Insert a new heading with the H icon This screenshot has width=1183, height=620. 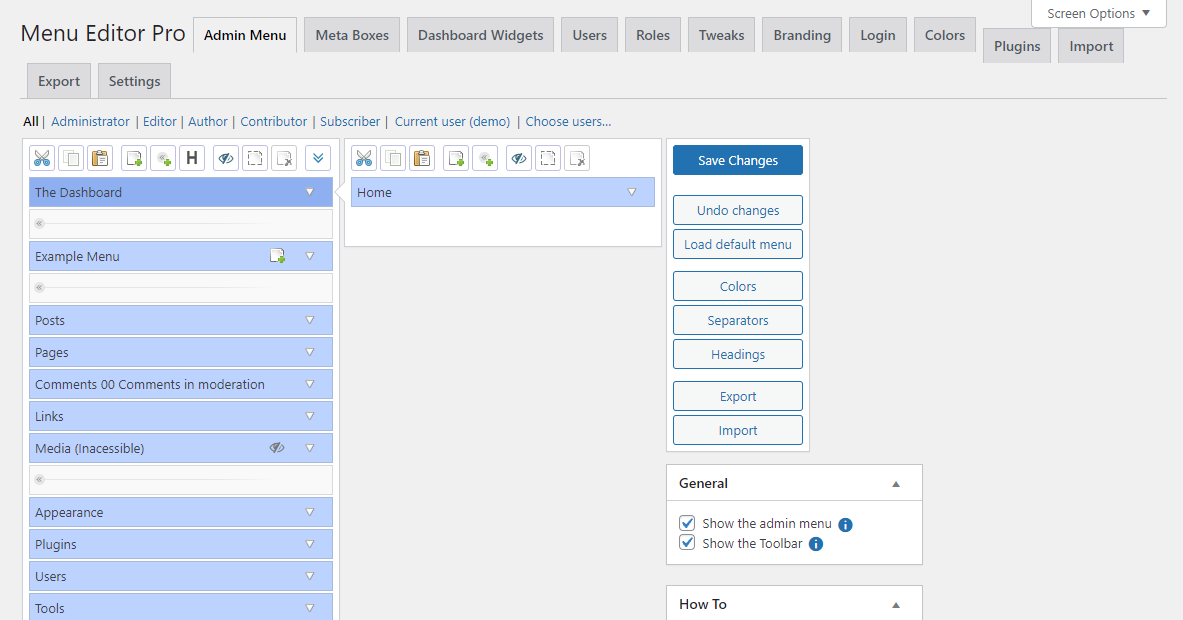(x=192, y=158)
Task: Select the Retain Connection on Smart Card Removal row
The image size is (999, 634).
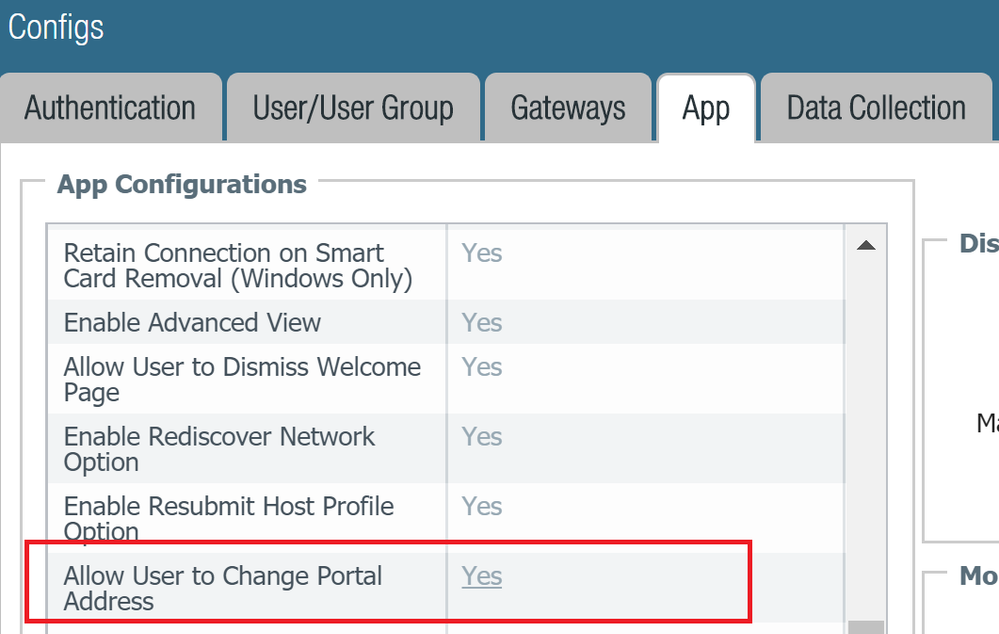Action: click(238, 266)
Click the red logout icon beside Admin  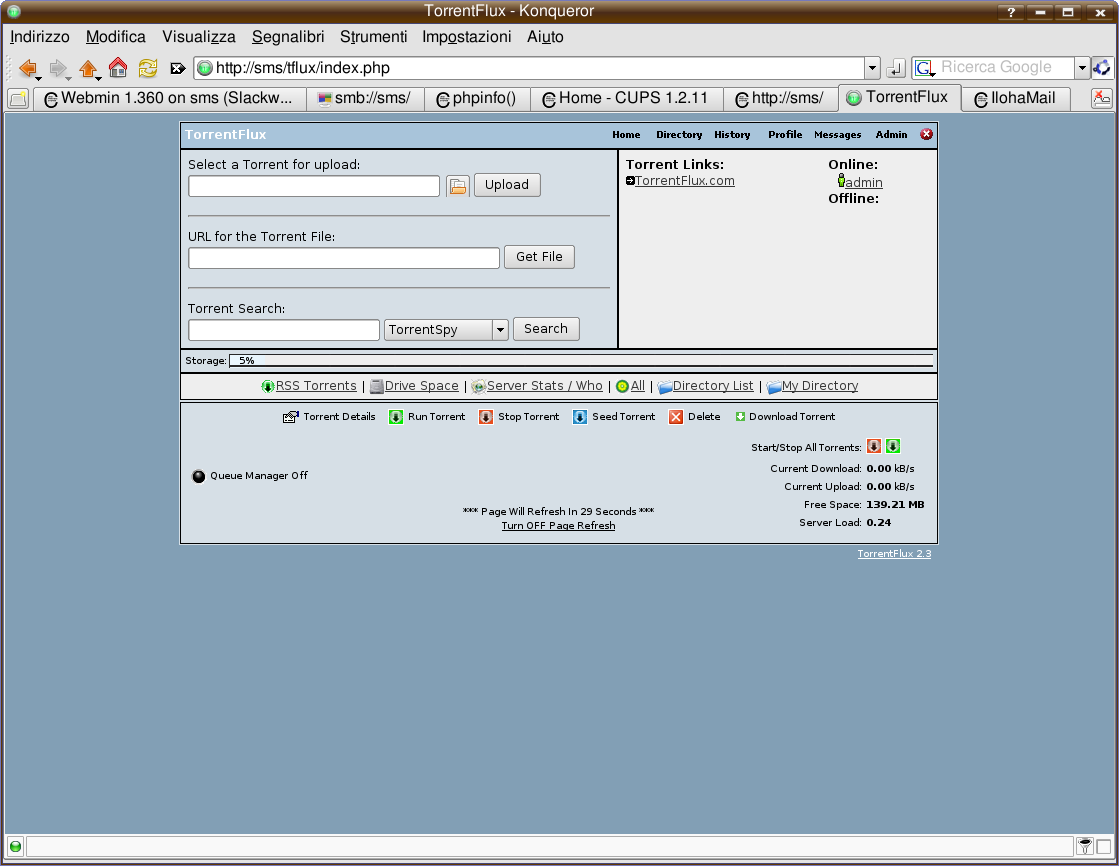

_What you have to do_
Pictures must be left out. Repeat exactly the lines from the one containing "Task: Select the" through the final line of the data.

_Exercise solution_
Task: Select the Retain Connection on Smart Card Removal row
The image size is (999, 634).
Action: click(238, 266)
Click the red logout icon beside Admin  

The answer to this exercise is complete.